Tariffs Caused Most Hardship to US Small Businesses
By Reuters | 04 Mar, 2026
With nearly half of small businesses sourcing from overseas, over 40% were challenged by Trump tariffs.
President Donald Trump’s regime of large-scale tax increases on imports as well as generalized inflation gains created headwinds for U.S. small businesses last year, a Federal Reserve report released on Tuesday said.
“The most common challenge” faced by these smaller firms in 2025 was the rising cost of goods, services and wages, the 12 regional Fed banks collectively said as part of the 2025 Small Business Credit Survey.
More than four-in-10 firms in the poll said “that increased costs associated with tariffs were a financial challenge,” with retail and manufacturing firms feeling that pressure most acutely. Among firms facing higher costs related to the president’s tax increases, 76% of respondents passed on some of the higher costs and 60% absorbed some of the expense.
“Nearly half of firms said they source at least some inputs from outside the United States, and a large majority of those firms reported that foreign inputs increased in price from 2024 to 2025,” the report said.
Firms did not on balance respond to the higher costs by changing suppliers or moving activity back inside U.S. borders.
Trump’s tariff system was a notable driver of inflation in 2025, with Fed officials attributing much of the overshoot of their 2% target last year to the tax hikes. Most Fed officials expect the impact of the tariffs to fade this year.
The Trump administration has repeatedly argued that tariffs are borne by foreigners, and are designed to both bring industry back to American shores while creating revenues for the government. The tariffs also have been repeatedly used as a coercive foreign policy tool.
Recent reports from the New York Fed and the Congressional Budget Office have both found that contrary to the president’s view on tariffs, they are almost entirely borne by those inside U.S. borders. The outlook for the tariff system has been clouded by a Supreme Court ruling that Trump's sweeping levies exceeded his authority, although Trump followed that decision with the imposition of even more tariffs on goods coming into the U.S.

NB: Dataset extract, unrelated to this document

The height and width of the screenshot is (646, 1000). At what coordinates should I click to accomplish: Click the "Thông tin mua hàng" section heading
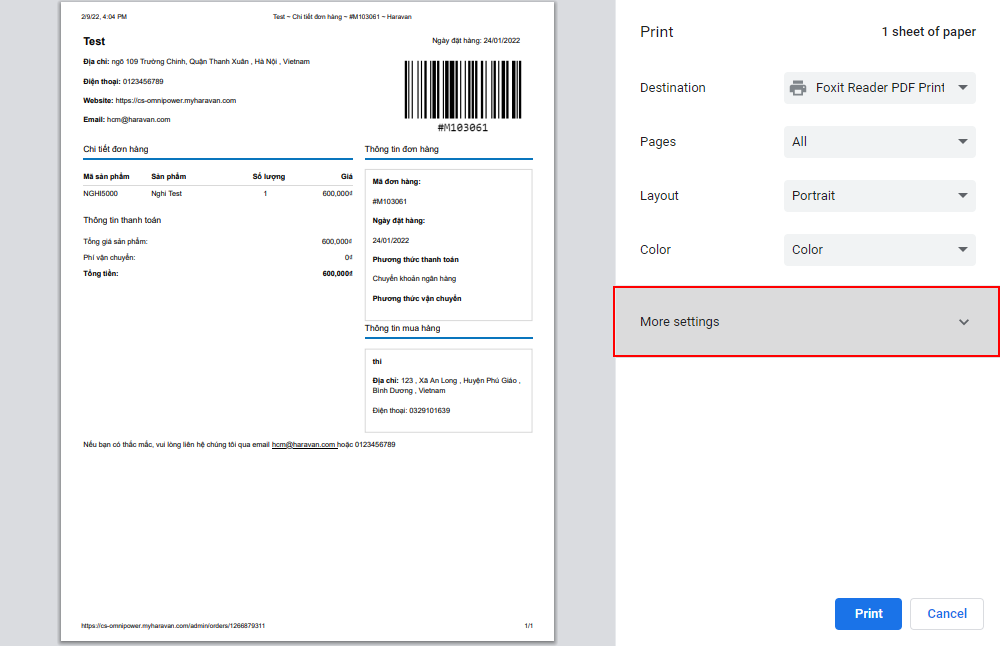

The regional Fed report also looked at usage of artificial intelligence technology by small firms last year and found rising adoption and little job market displacement.
Just shy of half of small firms are using AI and 15% plan to add it to their operation in the next year, the report said. The Fed survey said the main use for AI so far is writing and marketing followed by individual productivity.
AI did not change labor costs but it did enhance productivity for many firms, the report said.